The kid got the message that this doorstep was my territory. He adjusted his cuffs and did a little two-fingered salute at me before walking away into the night.

The fact that he had been wearing a ridiculously expensive outfit for a simple off-campus rager sent my brain on a return trip to the dark valley of money problems. I had been selfish the first time around, thinking only of myself and my tuition. Of course the higher priority was my mother. My family.

Guanyin’s handwaving around my mother’s health scared me more than anything else. The uncertainty that we would have to live with was an unwelcome, permanent addition to our family. The scene that had played out in the hospital was like a horrific inversion of birth, my father rushing to my mother’s side while I held her close and waited for the terrible news.

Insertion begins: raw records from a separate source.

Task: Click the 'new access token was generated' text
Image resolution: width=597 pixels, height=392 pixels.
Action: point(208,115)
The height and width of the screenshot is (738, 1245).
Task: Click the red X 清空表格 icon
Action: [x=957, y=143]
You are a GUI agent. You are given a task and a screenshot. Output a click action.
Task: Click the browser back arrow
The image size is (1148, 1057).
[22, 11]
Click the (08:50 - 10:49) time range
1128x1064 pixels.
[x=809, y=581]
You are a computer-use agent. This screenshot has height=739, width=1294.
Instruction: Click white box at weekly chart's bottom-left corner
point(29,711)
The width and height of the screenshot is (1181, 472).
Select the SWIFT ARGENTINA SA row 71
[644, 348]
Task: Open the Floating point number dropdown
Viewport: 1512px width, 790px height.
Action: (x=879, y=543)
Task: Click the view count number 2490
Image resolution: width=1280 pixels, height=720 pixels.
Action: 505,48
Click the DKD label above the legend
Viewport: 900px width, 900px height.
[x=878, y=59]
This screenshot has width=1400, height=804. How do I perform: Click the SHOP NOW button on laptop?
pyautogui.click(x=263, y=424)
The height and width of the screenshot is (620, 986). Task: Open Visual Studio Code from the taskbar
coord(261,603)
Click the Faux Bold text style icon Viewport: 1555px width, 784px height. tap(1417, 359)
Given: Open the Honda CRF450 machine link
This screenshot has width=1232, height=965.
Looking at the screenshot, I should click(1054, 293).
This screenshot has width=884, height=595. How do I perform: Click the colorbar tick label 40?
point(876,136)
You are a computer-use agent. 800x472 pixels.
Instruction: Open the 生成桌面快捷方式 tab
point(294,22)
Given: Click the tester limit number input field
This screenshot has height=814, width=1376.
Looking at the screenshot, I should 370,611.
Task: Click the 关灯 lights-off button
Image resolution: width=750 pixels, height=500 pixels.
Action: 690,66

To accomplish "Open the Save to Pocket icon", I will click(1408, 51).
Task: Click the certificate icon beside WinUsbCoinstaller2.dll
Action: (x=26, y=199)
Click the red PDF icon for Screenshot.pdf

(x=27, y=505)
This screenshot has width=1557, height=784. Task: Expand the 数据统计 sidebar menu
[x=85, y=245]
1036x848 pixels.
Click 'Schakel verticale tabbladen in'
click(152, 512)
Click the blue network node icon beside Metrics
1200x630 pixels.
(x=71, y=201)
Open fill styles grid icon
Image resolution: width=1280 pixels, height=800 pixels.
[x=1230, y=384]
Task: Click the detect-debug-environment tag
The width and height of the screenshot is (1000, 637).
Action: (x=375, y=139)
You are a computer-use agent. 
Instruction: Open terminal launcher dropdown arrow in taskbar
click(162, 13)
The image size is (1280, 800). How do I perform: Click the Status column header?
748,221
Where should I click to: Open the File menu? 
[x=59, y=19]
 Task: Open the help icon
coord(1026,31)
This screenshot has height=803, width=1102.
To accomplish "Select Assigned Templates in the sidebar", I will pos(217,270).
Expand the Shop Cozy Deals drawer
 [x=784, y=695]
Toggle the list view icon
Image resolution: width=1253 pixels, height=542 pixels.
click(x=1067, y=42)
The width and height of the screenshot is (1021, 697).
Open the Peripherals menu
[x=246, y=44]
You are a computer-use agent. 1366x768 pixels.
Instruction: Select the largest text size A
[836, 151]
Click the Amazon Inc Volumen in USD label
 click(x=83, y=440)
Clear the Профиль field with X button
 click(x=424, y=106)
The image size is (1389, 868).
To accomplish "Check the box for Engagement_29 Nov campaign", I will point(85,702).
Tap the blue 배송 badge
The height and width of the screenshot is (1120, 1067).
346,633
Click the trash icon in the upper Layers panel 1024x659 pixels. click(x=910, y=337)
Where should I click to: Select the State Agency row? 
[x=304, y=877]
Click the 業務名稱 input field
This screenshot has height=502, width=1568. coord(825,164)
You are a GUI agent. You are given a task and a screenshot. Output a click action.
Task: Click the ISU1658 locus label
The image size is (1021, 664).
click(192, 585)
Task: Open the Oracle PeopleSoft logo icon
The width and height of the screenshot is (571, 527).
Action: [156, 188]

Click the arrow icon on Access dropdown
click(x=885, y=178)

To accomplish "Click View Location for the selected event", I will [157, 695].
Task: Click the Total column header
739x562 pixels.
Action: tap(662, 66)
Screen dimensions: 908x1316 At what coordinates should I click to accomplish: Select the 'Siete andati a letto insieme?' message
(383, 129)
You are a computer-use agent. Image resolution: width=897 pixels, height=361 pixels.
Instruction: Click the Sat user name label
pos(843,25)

Even if I worked while I went to school, I’d be saddling us with a burden that would be difficult for our combined efforts to manage under the best of circumstances, with Mom and Dad both healthy. Forget this school. Every single one of my first choices was expensive and out of state. I’d made a list for Santa like a greedy little brat, putting down a pony, a diamond ring, a castle in the sky, without thinking about the logistics.

The chlorine was getting to me. I closed my eyes and wiped a tear off my nose. Good children used their wishes on their parents’ health and happiness. Or world peace. I hadn’t been a good child.

“Shouhushen!”

I woke up from my reverie, thinking maybe I had imagined hearing that.

But no. The speaker was standing in the pool right there in front of me, where he hadn’t been a second ago. He was knee-deep in a section where the waters should have reached his chin, as if he was standing on an invisible platform.

It was an old man. Not as weathered and wiry as the Great White Planet, but still rather bulky and strong, full of piss and vinegar, able to smack around a dozen whippersnappers half his age.

He wore a coat of exquisite bronze lamellar armor that accentuated his ramrod-straight posture. And he stood completely motionless, with only his eyes following me intently, as if he were a British guardsman sizing up my threat level.

There were too many windows facing the courtyard. “If you know conceal, you’d better do it right now,” I said to him.

From what I had gathered, concealment was a fairly basic spell among spirits both great and small. Luckily this guy was no exception. He made a quick series of hand gestures, more formal and ornate than Quentin usually bothered with, and the telltale fuzz of magic descended over us, blocking him from mundane view.

The old man was a complete newcomer to Earth, I was sure of it. There was no human-looking character out of a historical war drama among the yaoguai under my supervision, and he didn’t have quite the same ambience as a full-fledged god.

“You picked a bad time, buddy,” I hissed. “I don’t care who you are and how you got here, but I’m off duty. And this is one of the worst places on Earth to conduct business. Do you know how camera-happy people my age are?”